- [WORK ITEM] What you return must be exactly the lines running from the one with "5 Reasons Why (405, 15)" to the end of the data below, inclusive, and nothing more.

_ _ _ _ _

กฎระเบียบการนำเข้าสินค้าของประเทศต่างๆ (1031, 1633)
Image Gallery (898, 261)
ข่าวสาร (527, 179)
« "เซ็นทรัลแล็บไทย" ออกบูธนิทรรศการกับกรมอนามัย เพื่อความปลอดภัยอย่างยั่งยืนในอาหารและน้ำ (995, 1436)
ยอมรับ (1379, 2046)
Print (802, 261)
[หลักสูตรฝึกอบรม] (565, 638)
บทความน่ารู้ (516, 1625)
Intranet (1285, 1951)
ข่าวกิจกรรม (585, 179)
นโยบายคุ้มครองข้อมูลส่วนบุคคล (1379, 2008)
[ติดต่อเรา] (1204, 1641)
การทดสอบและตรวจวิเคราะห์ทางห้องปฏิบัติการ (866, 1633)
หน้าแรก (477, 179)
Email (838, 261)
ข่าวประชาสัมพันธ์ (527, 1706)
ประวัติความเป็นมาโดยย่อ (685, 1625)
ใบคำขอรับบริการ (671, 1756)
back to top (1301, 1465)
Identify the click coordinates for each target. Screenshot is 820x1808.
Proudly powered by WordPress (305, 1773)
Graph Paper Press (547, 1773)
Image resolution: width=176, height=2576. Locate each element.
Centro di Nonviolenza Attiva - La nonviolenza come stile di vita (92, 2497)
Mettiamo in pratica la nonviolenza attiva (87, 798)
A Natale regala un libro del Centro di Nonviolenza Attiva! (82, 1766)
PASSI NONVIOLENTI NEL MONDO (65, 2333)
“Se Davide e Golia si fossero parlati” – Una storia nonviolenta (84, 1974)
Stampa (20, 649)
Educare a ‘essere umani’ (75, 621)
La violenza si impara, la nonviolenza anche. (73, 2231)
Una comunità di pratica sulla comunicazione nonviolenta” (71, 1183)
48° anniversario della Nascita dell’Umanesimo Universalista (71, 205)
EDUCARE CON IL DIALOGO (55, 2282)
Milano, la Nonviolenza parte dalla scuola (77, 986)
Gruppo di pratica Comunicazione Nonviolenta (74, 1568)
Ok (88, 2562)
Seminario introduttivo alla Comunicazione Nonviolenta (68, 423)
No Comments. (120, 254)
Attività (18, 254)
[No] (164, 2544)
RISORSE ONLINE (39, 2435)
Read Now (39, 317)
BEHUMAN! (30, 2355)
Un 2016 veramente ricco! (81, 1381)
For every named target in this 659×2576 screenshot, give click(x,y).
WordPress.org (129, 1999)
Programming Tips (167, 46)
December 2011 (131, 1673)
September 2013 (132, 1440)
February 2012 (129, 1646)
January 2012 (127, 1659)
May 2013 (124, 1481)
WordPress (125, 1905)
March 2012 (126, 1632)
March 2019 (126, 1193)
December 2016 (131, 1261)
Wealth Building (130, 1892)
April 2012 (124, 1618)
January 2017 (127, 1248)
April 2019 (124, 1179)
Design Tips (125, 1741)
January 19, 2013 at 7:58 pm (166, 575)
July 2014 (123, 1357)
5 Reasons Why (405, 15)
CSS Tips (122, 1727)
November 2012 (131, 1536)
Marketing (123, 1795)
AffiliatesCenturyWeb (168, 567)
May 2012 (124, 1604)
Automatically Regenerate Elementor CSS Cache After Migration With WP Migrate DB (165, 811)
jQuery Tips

_ _ _ _ _

- [REPLY TO THE TASK]
5 Reasons Why (405, 15)
CSS Tips (122, 1727)
November 2012 (131, 1536)
Marketing (123, 1795)
AffiliatesCenturyWeb (168, 567)
May 2012 (124, 1604)
Automatically Regenerate Elementor CSS Cache After Migration With WP Migrate DB (165, 811)
jQuery Tips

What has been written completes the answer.